**Task prompt**
Restate each line of the listing exactly, without carrying over any pictures.

**Records provided**
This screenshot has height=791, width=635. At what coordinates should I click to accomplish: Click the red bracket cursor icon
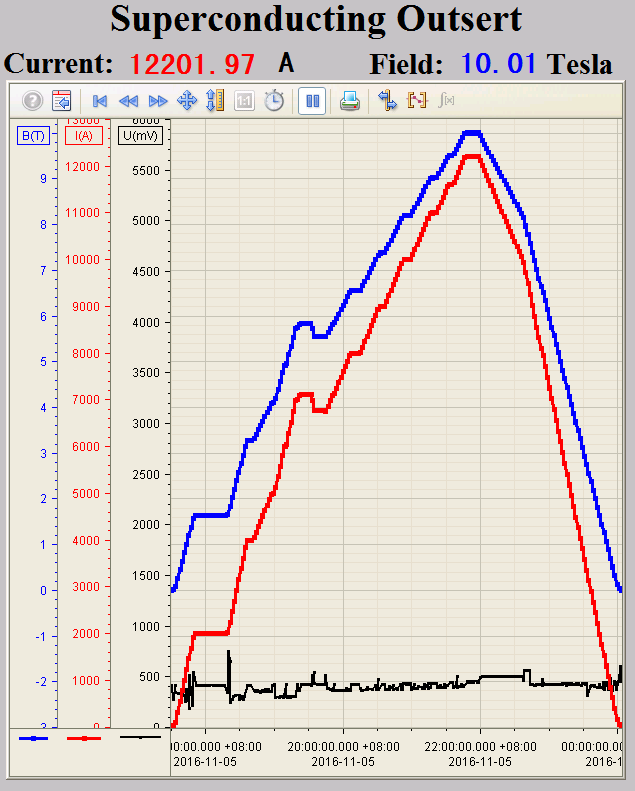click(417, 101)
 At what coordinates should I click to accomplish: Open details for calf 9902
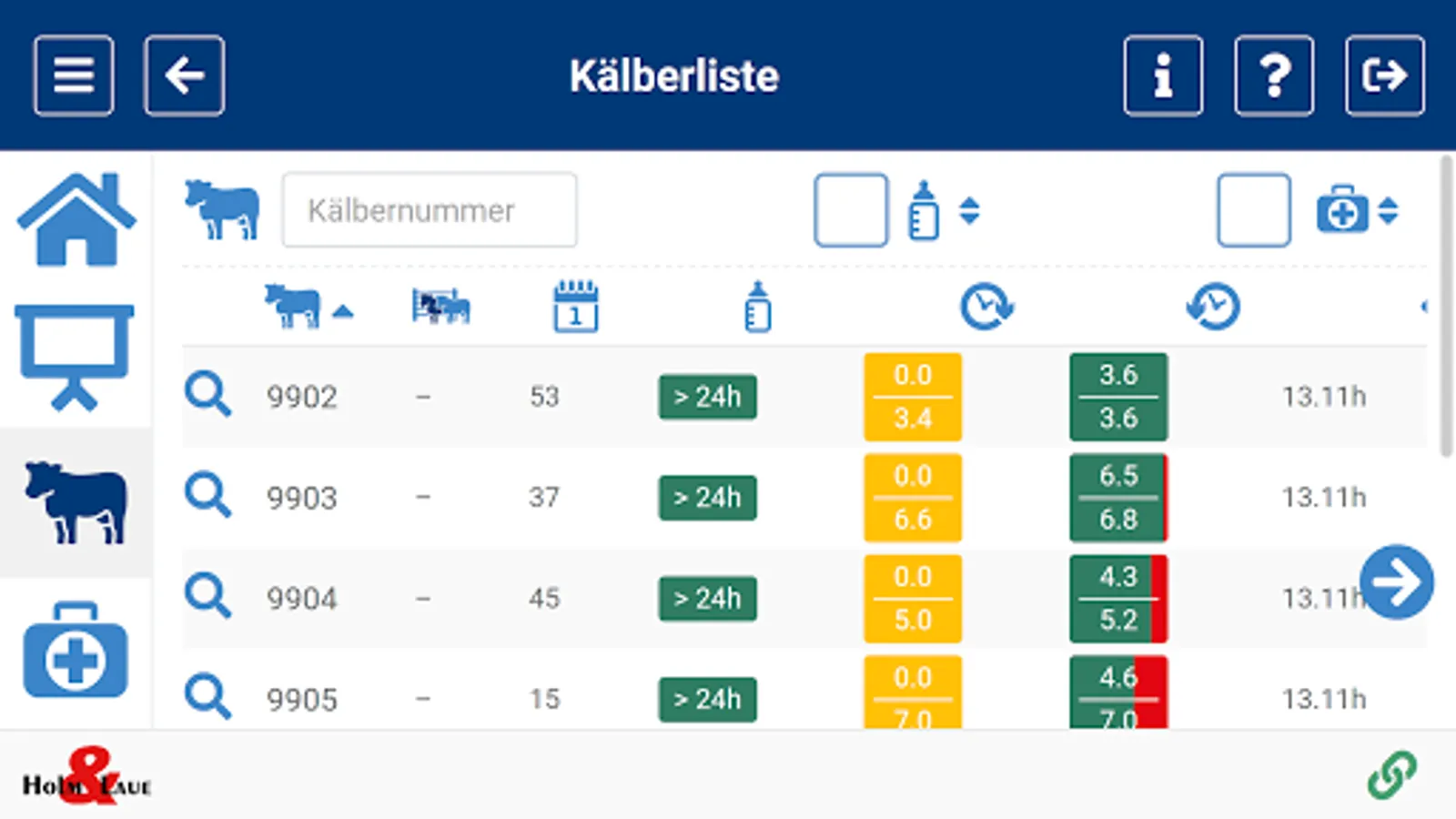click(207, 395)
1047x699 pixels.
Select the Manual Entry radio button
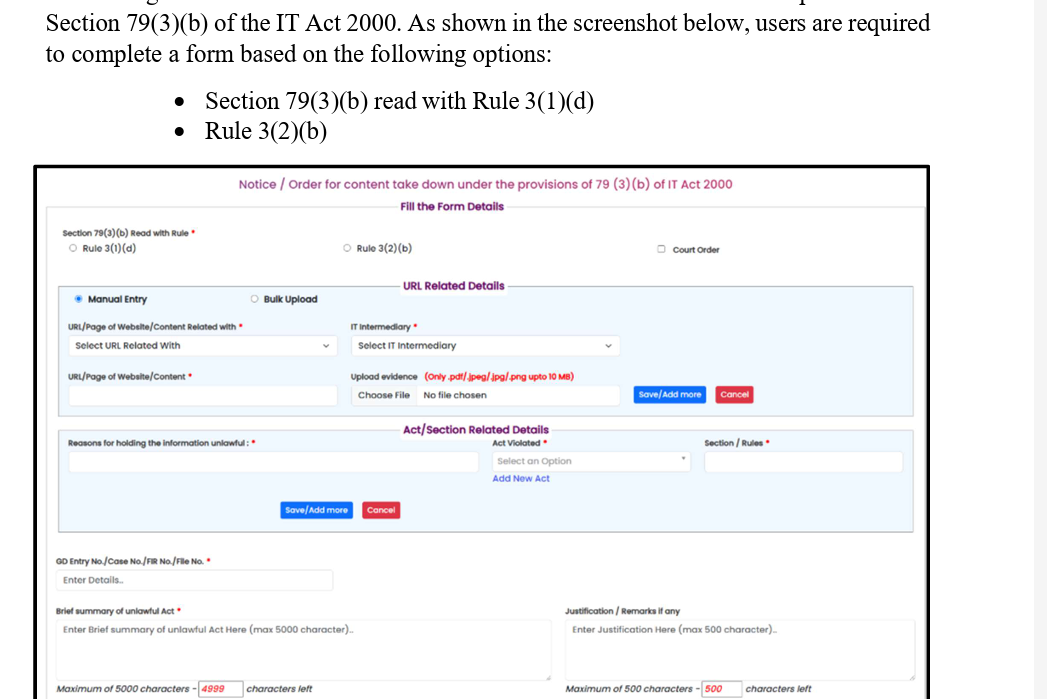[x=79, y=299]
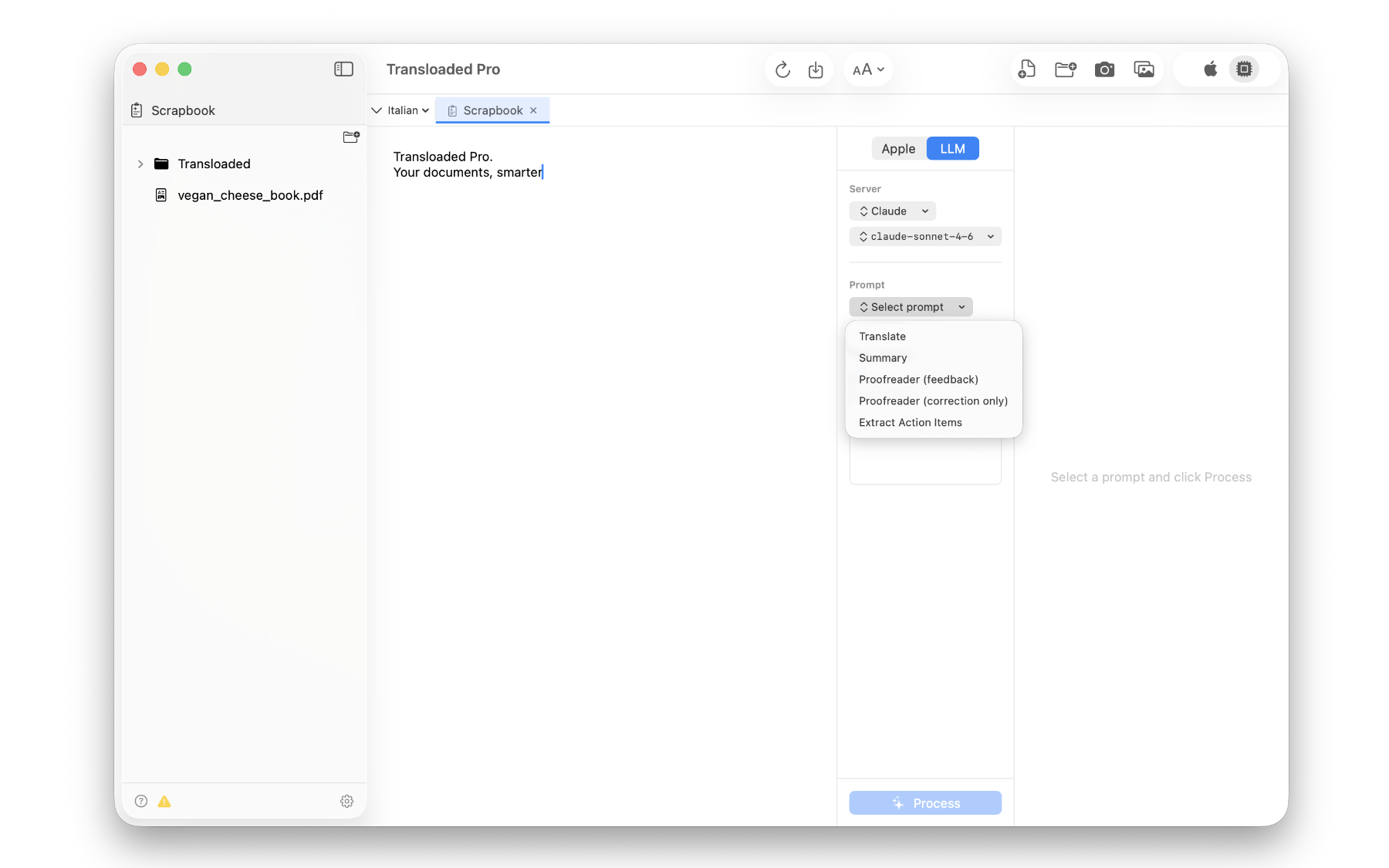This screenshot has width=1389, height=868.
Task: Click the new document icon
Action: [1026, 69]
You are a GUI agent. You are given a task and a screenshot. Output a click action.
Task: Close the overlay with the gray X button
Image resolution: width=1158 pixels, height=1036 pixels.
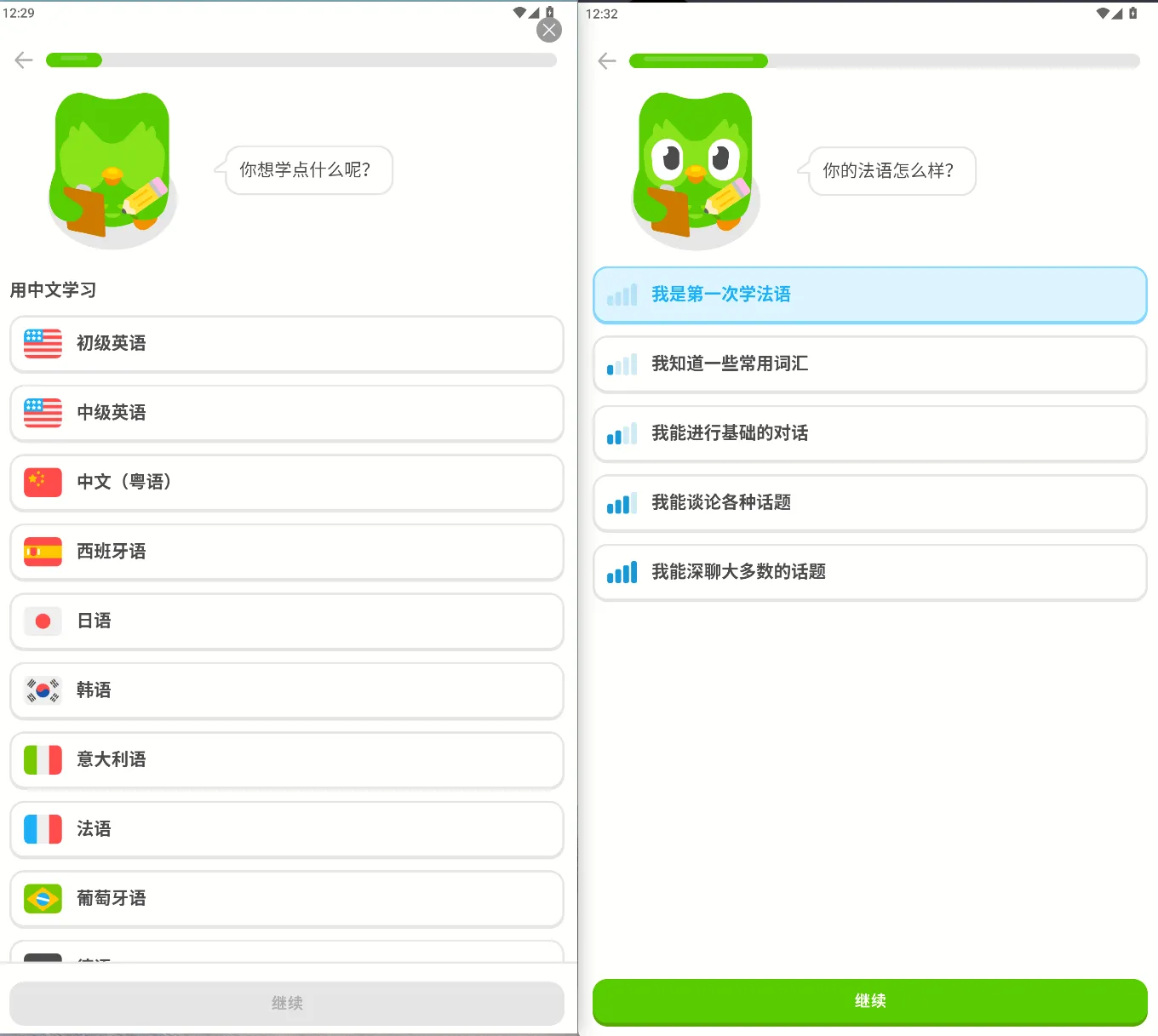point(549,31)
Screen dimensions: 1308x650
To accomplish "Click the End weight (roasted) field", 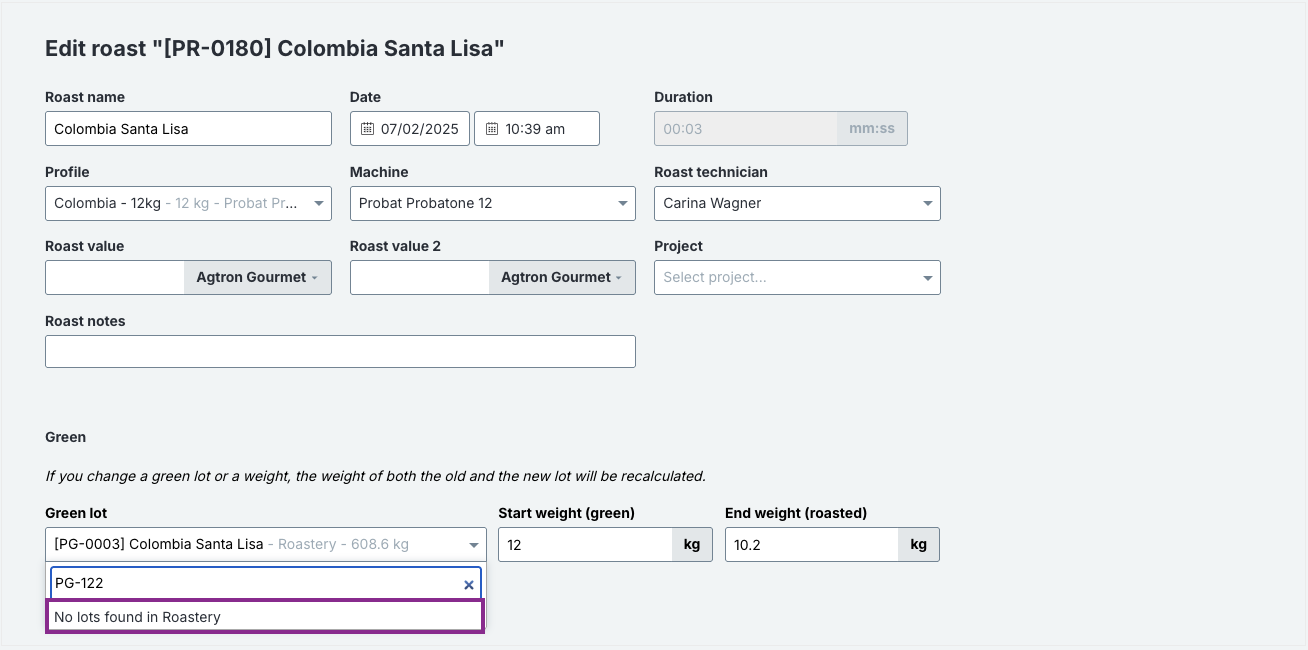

**Answer space**
This screenshot has height=791, width=635. At what coordinates should I click to accomplish: Click the red bracket cursor icon
click(417, 101)
 At what coordinates should I click to accomplish: Open details for calf 9902
click(207, 395)
1047x699 pixels.
Select the Manual Entry radio button
[x=79, y=299]
This screenshot has width=1389, height=868.
Task: Click the new document icon
Action: [1026, 69]
You are a GUI agent. You are given a task and a screenshot. Output a click action.
Task: Close the overlay with the gray X button
Image resolution: width=1158 pixels, height=1036 pixels.
point(549,31)
Screen dimensions: 1308x650
To accomplish "Click the End weight (roasted) field", 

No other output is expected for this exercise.